The 47th Problem of Euclid is well known in Masonic circles although not necessarily well appreciated by many Masons. From a geometrical point of view, the theorem states that the sum of the square of the base of a right angle triangle combined with the sum of the square of the perpendicular of the right angle triangle is equal to the square of the hypotenuse. Within this theorem is contained much profound Masonic philosophy that is not adequately explained in the lectures, perhaps because at his raising the Master Mason has supposedly learned to develop on his own and no longer needs the Lodge to intercede for him. It is the purpose here to elaborate on this particular area of interest in an effort to spread the cement of masonry to others who may not have considered this repetitive lesson of Masonry. It may not necessarily fit the beliefs or philosophy of every Mason since it is only the dissection of the author’s interpretation.
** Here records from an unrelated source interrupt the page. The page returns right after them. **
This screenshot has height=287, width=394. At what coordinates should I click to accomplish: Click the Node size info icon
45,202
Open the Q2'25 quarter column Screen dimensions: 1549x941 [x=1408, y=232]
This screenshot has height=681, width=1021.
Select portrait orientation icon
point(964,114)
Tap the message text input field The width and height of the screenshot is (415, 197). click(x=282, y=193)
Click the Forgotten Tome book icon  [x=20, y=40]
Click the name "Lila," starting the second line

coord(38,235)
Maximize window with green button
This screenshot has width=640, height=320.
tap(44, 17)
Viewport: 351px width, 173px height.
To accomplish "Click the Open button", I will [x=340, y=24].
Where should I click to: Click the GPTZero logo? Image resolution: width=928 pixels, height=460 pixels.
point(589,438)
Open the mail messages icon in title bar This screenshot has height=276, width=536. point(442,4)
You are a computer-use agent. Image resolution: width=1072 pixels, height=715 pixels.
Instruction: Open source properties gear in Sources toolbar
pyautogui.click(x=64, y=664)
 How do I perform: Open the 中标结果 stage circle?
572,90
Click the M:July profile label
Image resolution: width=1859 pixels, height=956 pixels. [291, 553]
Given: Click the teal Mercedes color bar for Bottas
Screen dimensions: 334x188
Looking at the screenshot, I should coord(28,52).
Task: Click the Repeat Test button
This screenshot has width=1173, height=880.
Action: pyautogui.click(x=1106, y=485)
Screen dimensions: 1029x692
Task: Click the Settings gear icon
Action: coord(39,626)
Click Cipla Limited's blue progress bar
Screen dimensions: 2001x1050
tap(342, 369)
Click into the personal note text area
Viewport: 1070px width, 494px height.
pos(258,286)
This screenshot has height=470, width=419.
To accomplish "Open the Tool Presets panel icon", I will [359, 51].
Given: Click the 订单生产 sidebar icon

The Euclid Problem is composed of three parts. The first part of which, is a base of the right angle, or in Masonic terms, a “horizontal,” not unlike the 24-inch gauge, which has some additional allegory attached to it, but which may also fit the 47th Problem of Euclid. The second component is a perpendicular. We also know the perpendicular as a “plumb.” The third component of the problem is the hypotenuse, or that part of the theorem that must be discovered, based on the known facts, by the person solving the problem. We now know how to solve the problem mathematically, as stated in the opening paragraph. But, the Mason in search of light must solve the problem in the context of Masonry.

How do Masons meet? How do Mason’s walk? Lastly, how do Masons part? The level, the plumb, and the square provide us with the answers and simultaneously create for us the mental vision of a right angle triangle. It may be further surprising to learn that in the Lodge there is scarcely ever an answer as to the net effect of those three components as they may pertain to the product of our work in the microcosm of the Lodge and the search for Masonic light. That is to say that the hypotenuse of that right angle triangle is missing. It is here that the Master Mason must deduce for himself the hypotenuse or meaning of the Right angle triangle described by the Master and Wardens. This is the meaning of learning to pray by yourself at the altar. The Lodge can only do so much for you. As a Master Mason you have been equipped to think, act and create on your own, but also as a part of the whole.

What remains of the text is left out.